The original paper used negative binomial regression to compare copying proportions across cultural groups. These regressions are shown in Table 1 of Mesoudi et al. (2015). Here I use the `map` function from the `rethinking` package to compare cultural groups in an aggregated binomial model. The dependent measure is the number of hunts (out of 29) on which a participant copied another participant. This is performed separately for season 1, 2 and 3, each of which featured 29 opportunities to copy[^1]. For each season three models are compared: an intercept-only model, a model with cultural group as a predictor, and a full model with cultural group, age and sex as predictors. UK is the reference group. The code for the full model of Season 1 is:

[^1]: I do not run a single regression with season as a within-participant factor because, as noted above, Season 3 introduces within-season environmental change and so is not comparable to the others. Seasons 1 and 2 could be combined, but the gain in having one fewer model does not seem to me to outweigh the cost of having coefficients that are harder to interpret.

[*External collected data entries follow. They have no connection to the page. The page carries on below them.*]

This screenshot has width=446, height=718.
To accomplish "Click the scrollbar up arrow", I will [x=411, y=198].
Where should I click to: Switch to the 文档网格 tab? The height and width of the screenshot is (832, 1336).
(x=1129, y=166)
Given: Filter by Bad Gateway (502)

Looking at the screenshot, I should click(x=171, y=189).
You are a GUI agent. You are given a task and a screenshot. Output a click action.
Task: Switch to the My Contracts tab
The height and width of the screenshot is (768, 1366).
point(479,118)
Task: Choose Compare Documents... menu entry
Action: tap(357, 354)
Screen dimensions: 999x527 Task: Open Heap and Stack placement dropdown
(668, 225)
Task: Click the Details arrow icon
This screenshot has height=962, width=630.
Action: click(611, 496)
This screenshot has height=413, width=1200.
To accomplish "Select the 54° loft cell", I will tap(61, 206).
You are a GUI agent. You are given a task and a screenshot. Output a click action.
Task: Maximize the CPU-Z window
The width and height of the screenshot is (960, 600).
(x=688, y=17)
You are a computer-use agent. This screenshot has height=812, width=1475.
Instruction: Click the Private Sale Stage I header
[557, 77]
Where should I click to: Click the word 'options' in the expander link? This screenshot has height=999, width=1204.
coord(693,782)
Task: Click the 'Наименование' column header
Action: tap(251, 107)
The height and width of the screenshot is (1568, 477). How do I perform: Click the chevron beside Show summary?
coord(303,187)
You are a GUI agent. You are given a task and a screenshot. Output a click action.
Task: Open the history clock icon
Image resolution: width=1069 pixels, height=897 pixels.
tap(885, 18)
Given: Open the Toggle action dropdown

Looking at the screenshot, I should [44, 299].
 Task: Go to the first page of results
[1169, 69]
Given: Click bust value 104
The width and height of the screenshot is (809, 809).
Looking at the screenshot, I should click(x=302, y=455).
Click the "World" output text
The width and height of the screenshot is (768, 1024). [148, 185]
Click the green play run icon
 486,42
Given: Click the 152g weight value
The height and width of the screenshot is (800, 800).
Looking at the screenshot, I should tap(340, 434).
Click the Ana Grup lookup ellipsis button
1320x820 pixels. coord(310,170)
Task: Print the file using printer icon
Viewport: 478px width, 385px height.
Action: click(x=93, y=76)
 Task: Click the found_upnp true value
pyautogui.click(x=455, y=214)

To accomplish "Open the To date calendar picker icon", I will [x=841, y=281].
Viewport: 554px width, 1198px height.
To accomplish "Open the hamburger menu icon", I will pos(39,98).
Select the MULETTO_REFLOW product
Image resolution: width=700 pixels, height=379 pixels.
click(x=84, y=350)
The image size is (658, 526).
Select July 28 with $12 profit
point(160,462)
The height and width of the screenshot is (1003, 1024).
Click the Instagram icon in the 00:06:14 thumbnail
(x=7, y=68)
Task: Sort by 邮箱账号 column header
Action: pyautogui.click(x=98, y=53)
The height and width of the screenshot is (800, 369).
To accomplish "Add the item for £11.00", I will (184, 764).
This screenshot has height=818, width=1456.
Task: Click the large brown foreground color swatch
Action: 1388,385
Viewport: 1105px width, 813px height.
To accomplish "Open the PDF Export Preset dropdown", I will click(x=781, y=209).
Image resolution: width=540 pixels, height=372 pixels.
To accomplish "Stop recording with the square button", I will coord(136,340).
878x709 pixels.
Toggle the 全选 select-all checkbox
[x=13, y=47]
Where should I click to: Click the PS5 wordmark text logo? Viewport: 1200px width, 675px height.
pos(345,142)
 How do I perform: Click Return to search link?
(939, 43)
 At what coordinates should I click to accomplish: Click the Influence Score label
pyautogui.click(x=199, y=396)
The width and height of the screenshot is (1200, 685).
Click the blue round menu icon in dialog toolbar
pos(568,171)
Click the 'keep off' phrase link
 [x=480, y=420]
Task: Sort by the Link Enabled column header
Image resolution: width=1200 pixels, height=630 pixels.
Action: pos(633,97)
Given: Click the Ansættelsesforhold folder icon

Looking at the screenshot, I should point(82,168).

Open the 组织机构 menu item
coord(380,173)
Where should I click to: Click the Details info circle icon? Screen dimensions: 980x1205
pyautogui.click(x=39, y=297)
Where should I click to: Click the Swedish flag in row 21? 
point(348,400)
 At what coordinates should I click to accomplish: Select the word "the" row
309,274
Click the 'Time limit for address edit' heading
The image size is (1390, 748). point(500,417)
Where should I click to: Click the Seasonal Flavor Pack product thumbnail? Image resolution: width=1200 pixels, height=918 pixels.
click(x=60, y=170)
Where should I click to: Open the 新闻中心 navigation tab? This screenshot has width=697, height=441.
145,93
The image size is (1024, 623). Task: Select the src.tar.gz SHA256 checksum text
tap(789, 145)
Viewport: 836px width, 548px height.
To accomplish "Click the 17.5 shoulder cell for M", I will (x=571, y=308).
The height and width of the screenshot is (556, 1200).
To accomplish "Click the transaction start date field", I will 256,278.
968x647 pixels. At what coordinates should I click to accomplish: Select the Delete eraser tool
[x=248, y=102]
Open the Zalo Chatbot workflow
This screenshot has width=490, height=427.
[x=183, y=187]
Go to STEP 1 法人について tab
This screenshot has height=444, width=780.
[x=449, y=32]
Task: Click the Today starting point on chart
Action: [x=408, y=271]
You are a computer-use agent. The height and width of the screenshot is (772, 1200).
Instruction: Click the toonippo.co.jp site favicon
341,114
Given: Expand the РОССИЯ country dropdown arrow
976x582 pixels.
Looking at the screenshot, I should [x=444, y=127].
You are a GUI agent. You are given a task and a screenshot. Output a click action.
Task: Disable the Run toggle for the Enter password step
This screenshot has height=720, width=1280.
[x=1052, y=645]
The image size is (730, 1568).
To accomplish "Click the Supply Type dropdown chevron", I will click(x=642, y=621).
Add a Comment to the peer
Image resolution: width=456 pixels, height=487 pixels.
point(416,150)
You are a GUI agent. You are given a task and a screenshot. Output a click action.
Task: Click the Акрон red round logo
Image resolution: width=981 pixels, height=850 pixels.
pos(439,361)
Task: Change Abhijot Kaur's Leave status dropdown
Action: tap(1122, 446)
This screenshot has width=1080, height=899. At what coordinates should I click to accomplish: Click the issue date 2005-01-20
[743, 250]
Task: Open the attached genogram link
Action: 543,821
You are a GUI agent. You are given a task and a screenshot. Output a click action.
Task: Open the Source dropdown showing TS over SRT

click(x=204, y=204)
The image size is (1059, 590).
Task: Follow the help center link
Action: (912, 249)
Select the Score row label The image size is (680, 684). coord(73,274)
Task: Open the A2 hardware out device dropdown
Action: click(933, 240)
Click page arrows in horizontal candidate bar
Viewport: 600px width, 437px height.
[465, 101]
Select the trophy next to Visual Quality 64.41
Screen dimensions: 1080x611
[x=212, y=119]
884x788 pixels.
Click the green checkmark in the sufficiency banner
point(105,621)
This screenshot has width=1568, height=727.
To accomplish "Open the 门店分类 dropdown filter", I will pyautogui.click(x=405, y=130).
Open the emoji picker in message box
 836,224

```{r echo=TRUE, eval=FALSE}

s1.full.model <- map(
  alist(
    season1_copies ~ dbinom( 29 , p ) ,
    logit(p) <- a + bHK*cultureHK + bCI*cultureCI + bCM*cultureCM + bA*age + bF*female,
    a ~ dnorm(0,1) ,
    bHK ~ dnorm(0,1) ,
    bCI ~ dnorm(0,1) ,
    bCM ~ dnorm(0,1) ,
    bA ~ dnorm(0,0.5) ,
    bF ~ dnorm(0,0.5)
  ) ,
  data=d )

```

with Season 2 and 3 identical except for the dependent measures. I also ran these models with MCMC using `map2stan` but the results were virtually identical, so I do not report this here. 

## Seasons 1 and 2

For both Seasons 1 and 2 the full model is overwhelmingly best supported:

```{r echo=FALSE, eval=TRUE, comment=""}
s1.compare
s2.compare
```

The full model for Season 1 is shown below, along with exponentiated coefficients to give relative odds (e.g. CM participants are 2.24 times more likely to copy compared to UK participants). HK participants are virtually identical in copying frequency to UK participants. CI are slightly higher, and CM are much higher. Women copy more than men, and age has little effect.

\newpage
\pagebreak

```{r echo=FALSE, eval=TRUE, tidy=TRUE, comment=""}
precis(s1.full.model) 
exp(coef(s1.full.model))
```

The full model for Season 2 is shown below and is almost the same as for Season 1. HK participants are again virtually identical to UK participants, CI slightly lower, and CM much higher. Women again copy more than men, and age again has little effect.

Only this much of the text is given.